Was I tackling a much larger (perhaps global) problem?
Lessons I learned & Values/Skills I Developed:
What were some of the soft skills I learned (patience, communication, etc.)?
Did I learn any specific software (Photoshop, Final Cut Pro)? Languages (Spanish, C++)? Survival skills (how to start a fire or clean a fish)?
What am I better at now than I was before?
What would I have done differently?
Impact I Had (On Self, School, Community and/or Society)
Did I consider the impact this had on my family? Friends? School? Who else benefited?
What impact did this have on me personally? Did this change my life/perspective? How?
Applications to Other Parts of School/Life:
What skills did I develop and lessons did I learn that will make me a better X (tutor, debater, advocate, volunteer, programmer, fill in the blank)? How so?
What did I do to build on and take what I learned to the next level?
What surprised me about this experience?
How might I continue this activity during college and beyond?
Once you have sufficiently inquired about this activity, suggest five different 150-character descriptions of this activity based exclusively on my prompts that a university application would find helpful.”
Decision Directive
Neill also uses a dynamic prompt to help students compare the colleges to which they’ve been accepted as they decide where to enroll:
“Transform my difficult decision between [specific college/university options] into a clear decision matrix. Reveal hidden risk, long-term consequences, and psychological factors influencing my decision that I am completely blind to.”
Partner Or Prompter?
Emily Pacheco employs AI in much of her professional and personal work. She says, “When I first started using AI, I feel it really was all about prompt engineering, figuring out the exact wording to get the best response. But over time, my use has evolved. I no longer think of it in terms of isolated prompts. Instead, I treat the LLM as a partner who’s already in the room with me, aware of the projects and conversations we’ve been working on together.” She adds, “one approach I’ve found especially helpful is to ask the AI to slow down and ask me clarifying questions before it gives a full response. For example, I’ll tell it what I’m working on and then ask it to pose five questions to me, one at a time, in order to better understand the context of my task or problem. By working through those questions first, the AI is able to respond with much more depth and personalization.”
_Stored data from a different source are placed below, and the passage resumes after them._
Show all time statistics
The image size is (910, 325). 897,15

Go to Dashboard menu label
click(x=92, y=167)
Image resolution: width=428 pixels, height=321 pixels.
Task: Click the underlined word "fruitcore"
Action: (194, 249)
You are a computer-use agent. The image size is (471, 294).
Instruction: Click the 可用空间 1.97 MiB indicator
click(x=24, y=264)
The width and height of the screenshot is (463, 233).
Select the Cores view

Pacheco explains, “That shift, from prompt engineering to context management, has been huge. I expect the AI to ‘remember’ the backstory of what we’re building, and to pull from that ongoing thread, just as a thought partner would. I don’t have to restate everything every time; I can simply pick up where we left off. She adds, “For me, it’s less about having a handful of favorite prompts and more about building a workflow where the model carries the project context forward. That’s what makes it powerful.”
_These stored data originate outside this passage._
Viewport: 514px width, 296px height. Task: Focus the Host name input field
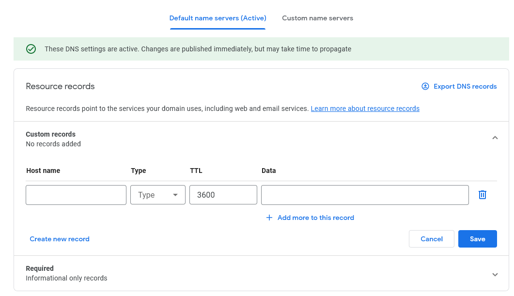point(76,195)
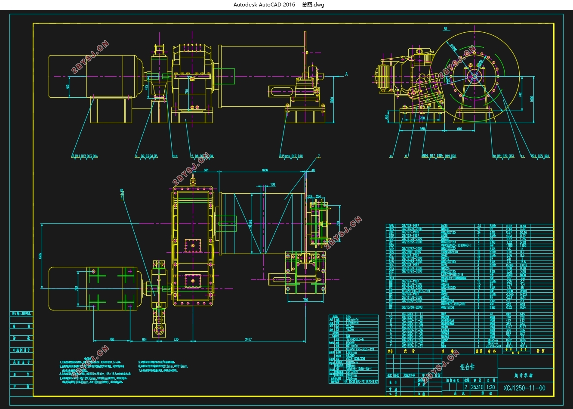Select the 1836 dimension above the plan view drum
The width and height of the screenshot is (573, 409).
[x=265, y=170]
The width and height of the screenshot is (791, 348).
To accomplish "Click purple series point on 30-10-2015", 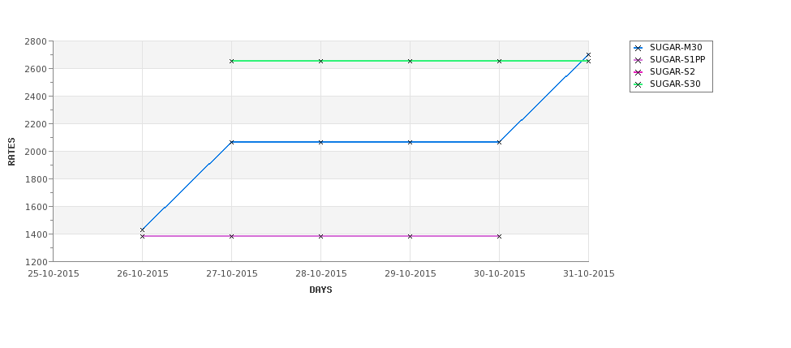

Whether you use specific AI prompts like the examples above, rely on it as a thought partner, or a mix of both, it can be a valuable tool in your search and application experience. It will not replace the importance of human connection and agency as you identify schools that will be a good match and build a strong application that shares your story in your unique voice. It might, however, simplify and streamline your work so you can focus on what really matters, so give it a try, experiment with your own prompts, and remember, trust but verify!